The folks at Google must have noticed lots of 12 digit numbers as queries; and being smart, they realized that many were FedEx tracking numbers. I imagine, working in conjunction with FedEx, Google implemented the algorithm - what makes a valid FedEx tracking number - and boosted that as a 'best bet'.

Why is this important to you? Well, first it shows that Google.com is great in part because of the army of humans who review search activity, likely on a daily basis. Oh, sure, they have automated tools to help them out - with maybe 100 million queries every day, you'd need to automate too. They look for interesting trends and search behavior that lets them provide better answers.

Secondly, you can do the same sort of thing at your organization. Autonomy, Exalead, Microsoft, Lucene, and even the Google Search Appliance, can all be improved with some custom code after the user query but before the results show up. Did the user type what looks like a name? Check the employee directory and suggest a phone number or an email address. Is the query a product name? Suggest the product page. You can make your search psychic.

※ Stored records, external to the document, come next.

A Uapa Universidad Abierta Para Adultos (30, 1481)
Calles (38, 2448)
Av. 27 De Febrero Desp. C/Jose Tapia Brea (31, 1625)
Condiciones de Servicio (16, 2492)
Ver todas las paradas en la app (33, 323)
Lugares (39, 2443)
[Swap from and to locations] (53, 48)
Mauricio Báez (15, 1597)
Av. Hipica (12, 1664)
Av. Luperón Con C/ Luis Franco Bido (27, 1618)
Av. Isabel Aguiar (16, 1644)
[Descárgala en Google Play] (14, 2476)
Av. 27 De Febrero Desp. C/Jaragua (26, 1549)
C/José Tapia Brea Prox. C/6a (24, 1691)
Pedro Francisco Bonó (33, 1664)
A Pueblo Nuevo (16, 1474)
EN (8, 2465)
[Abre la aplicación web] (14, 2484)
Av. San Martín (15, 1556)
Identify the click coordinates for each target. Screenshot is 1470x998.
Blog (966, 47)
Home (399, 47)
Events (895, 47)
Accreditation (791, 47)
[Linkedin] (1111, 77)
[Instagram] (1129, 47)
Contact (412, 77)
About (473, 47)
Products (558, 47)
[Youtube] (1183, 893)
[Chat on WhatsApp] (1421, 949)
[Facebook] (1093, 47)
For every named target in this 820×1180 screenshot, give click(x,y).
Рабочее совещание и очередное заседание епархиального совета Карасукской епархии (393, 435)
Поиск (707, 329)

Finally, does the query return no hits? You can tell what form the user was on when the search was submitted - rather than a generic 'No Hits' page. Was the query more than a single term? Look for any of the words, rather than all; make a guess at what the user wanted, based on the search form, pervious searches, or whatever context you can find.

So how do you make your search engine seem psychic? Learn about query tuning and result list pre-processing; we've written a number of articles about query tuning in our newsletter alone.

But most importantly: mimic Google: work hard at it every day.